EXERCISE DESCRIPTION> Copy out word for word the lines from the start of the records through the line with "click(189, 85)", with that line included.

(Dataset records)
□ □ □ □ □ □ □
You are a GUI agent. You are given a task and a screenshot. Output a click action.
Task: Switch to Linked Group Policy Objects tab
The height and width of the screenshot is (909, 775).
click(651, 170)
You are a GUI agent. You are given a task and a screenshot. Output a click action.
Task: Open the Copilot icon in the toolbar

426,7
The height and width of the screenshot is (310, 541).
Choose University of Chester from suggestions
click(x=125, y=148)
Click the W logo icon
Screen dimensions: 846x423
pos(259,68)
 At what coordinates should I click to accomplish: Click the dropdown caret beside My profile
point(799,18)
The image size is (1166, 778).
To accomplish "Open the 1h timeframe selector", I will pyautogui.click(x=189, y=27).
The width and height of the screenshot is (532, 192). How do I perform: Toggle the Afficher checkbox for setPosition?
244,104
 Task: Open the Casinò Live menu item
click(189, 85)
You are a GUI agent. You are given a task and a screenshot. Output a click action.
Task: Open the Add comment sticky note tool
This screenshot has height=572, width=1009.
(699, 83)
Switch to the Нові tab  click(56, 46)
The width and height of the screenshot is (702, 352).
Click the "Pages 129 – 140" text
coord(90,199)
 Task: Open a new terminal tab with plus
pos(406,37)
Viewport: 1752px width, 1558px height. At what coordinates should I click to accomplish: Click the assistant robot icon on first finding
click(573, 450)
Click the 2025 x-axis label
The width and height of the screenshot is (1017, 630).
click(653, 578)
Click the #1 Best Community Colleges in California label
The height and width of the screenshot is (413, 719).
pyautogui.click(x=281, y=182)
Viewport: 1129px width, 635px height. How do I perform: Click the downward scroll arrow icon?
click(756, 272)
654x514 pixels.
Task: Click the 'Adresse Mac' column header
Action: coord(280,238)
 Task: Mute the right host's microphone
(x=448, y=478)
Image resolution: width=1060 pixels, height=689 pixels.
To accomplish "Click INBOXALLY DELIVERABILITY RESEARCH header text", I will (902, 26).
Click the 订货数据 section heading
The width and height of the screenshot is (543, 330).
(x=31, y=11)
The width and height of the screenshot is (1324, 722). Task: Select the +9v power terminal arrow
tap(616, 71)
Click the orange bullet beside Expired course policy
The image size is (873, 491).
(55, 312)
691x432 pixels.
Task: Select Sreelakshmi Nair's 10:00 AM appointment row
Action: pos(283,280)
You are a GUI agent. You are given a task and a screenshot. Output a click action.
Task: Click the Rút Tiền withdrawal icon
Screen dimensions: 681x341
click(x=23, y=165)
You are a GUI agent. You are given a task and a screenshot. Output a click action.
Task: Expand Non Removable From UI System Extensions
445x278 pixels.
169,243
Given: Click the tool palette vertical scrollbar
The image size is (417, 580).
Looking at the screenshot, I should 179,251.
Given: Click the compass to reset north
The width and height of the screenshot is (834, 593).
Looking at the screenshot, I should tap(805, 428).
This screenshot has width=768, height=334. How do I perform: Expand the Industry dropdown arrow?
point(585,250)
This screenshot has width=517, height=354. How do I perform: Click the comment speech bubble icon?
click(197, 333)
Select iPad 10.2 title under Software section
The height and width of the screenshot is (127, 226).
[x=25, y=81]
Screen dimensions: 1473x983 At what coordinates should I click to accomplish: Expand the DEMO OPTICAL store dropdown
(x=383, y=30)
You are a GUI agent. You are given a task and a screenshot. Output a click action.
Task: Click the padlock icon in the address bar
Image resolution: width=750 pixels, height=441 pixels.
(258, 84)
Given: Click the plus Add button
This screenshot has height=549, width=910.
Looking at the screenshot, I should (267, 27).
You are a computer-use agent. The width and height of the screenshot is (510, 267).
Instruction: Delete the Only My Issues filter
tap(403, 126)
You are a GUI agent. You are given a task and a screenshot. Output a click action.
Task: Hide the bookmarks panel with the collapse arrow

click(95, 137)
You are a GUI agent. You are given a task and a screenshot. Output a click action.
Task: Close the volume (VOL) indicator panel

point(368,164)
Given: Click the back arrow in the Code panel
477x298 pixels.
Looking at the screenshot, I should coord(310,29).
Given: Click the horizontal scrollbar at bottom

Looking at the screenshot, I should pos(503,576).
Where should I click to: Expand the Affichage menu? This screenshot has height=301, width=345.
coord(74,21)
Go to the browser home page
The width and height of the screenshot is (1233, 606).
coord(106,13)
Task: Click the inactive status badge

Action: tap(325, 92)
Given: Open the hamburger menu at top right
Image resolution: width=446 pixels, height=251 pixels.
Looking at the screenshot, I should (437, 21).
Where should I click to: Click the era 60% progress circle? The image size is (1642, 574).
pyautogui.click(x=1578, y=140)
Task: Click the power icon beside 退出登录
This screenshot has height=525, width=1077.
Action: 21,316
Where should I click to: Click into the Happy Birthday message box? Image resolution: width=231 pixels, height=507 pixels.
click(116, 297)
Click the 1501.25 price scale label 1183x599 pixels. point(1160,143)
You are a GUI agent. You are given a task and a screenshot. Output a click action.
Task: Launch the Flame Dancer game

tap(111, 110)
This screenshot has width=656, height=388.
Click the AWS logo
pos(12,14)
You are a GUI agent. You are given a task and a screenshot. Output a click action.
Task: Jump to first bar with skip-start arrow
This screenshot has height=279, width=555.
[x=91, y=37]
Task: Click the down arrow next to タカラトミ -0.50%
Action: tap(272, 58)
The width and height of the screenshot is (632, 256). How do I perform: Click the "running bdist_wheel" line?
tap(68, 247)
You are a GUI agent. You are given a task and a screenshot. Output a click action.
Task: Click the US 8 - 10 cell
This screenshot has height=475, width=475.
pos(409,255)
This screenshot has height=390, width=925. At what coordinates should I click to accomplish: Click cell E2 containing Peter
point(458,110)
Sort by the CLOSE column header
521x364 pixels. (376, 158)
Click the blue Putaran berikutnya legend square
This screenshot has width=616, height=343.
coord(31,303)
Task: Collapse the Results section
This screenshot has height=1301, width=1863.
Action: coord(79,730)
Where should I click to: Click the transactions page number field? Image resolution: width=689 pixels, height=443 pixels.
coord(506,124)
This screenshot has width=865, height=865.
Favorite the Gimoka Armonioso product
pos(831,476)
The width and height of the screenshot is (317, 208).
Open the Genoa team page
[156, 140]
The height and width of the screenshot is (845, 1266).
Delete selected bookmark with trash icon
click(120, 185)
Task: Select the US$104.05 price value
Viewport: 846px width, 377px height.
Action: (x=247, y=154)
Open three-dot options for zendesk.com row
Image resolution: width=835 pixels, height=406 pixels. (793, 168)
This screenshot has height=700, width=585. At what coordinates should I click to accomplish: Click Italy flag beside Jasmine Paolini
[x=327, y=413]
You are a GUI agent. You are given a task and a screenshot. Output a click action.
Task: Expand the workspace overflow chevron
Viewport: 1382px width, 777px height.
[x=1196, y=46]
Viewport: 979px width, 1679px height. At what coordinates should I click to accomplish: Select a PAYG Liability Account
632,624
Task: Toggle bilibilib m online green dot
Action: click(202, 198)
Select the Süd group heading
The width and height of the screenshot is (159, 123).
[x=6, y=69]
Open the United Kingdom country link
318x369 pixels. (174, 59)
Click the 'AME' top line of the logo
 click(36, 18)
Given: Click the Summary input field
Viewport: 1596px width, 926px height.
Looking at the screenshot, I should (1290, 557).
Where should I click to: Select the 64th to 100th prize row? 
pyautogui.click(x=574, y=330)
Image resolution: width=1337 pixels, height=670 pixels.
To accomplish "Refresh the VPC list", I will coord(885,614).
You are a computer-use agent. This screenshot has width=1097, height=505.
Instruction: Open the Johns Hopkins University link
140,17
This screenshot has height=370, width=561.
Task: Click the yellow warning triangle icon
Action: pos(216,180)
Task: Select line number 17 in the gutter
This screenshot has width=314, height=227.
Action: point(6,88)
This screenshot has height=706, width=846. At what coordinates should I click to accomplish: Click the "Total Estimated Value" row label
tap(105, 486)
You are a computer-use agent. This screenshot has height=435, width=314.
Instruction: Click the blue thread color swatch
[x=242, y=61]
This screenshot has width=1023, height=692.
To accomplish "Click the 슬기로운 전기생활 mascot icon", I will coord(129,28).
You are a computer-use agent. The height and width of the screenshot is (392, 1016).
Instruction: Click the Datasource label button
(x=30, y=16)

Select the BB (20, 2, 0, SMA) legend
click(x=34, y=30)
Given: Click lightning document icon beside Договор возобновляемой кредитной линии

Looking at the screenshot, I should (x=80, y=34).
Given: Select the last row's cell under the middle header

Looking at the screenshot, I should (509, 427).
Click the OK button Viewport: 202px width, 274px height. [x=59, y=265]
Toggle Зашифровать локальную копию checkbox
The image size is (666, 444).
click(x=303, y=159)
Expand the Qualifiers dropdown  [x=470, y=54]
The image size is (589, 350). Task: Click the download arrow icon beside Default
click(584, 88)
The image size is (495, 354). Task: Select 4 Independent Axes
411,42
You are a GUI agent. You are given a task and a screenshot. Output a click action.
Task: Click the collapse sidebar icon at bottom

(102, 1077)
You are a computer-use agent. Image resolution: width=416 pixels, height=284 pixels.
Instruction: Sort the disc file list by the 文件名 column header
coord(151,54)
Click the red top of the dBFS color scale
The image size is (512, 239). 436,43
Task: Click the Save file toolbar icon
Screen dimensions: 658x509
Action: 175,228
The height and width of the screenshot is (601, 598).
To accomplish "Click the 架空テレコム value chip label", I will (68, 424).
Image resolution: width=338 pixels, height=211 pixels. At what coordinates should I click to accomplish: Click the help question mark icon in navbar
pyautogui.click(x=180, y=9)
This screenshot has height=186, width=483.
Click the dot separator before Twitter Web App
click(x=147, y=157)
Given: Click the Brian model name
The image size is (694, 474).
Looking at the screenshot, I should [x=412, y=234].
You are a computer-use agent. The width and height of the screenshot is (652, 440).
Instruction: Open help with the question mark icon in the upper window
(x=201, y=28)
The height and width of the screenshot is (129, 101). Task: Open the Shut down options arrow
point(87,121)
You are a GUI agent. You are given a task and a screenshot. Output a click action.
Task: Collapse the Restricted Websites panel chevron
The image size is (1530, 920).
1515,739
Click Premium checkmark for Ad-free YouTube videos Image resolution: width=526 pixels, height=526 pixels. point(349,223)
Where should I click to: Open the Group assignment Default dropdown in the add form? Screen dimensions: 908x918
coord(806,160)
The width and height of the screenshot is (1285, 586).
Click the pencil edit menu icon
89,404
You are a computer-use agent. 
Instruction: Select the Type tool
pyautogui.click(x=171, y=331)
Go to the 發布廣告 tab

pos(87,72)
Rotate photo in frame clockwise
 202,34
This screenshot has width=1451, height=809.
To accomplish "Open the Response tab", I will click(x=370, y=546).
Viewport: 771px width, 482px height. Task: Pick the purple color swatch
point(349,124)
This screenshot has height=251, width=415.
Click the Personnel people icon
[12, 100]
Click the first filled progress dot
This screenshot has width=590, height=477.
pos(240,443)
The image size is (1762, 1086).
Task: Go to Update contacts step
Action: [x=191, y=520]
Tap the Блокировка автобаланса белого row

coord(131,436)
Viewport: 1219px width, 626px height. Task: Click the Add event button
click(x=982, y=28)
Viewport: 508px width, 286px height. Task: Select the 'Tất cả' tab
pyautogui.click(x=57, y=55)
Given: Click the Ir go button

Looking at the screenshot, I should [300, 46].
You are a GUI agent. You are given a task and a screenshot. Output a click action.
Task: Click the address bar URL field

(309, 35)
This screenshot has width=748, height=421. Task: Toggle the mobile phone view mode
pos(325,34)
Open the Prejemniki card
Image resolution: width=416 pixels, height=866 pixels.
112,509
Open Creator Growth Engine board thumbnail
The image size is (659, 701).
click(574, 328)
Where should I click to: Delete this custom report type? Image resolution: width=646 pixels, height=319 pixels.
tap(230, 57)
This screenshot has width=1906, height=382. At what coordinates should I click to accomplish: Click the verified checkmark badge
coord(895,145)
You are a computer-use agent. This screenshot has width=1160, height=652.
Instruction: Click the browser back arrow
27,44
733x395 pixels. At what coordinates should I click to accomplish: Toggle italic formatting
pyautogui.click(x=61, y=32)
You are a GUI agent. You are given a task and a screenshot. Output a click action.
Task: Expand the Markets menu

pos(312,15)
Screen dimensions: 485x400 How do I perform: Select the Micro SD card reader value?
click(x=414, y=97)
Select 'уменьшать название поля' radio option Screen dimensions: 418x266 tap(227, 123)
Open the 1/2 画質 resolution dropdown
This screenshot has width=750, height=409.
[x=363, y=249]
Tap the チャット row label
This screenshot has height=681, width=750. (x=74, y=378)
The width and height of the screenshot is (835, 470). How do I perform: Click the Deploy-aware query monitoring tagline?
□ □ □ □ □ □ □
THE RESPONSE>
You are a GUI agent. You are given a task and a screenshot. Output a click action.
Task: Switch to Linked Group Policy Objects tab
The height and width of the screenshot is (909, 775).
click(651, 170)
You are a GUI agent. You are given a task and a screenshot. Output a click action.
Task: Open the Copilot icon in the toolbar

426,7
The height and width of the screenshot is (310, 541).
Choose University of Chester from suggestions
click(x=125, y=148)
Click the W logo icon
Screen dimensions: 846x423
pos(259,68)
 At what coordinates should I click to accomplish: Click the dropdown caret beside My profile
point(799,18)
The image size is (1166, 778).
To accomplish "Open the 1h timeframe selector", I will pyautogui.click(x=189, y=27).
The width and height of the screenshot is (532, 192). How do I perform: Toggle the Afficher checkbox for setPosition?
244,104
 Task: Open the Casinò Live menu item
click(189, 85)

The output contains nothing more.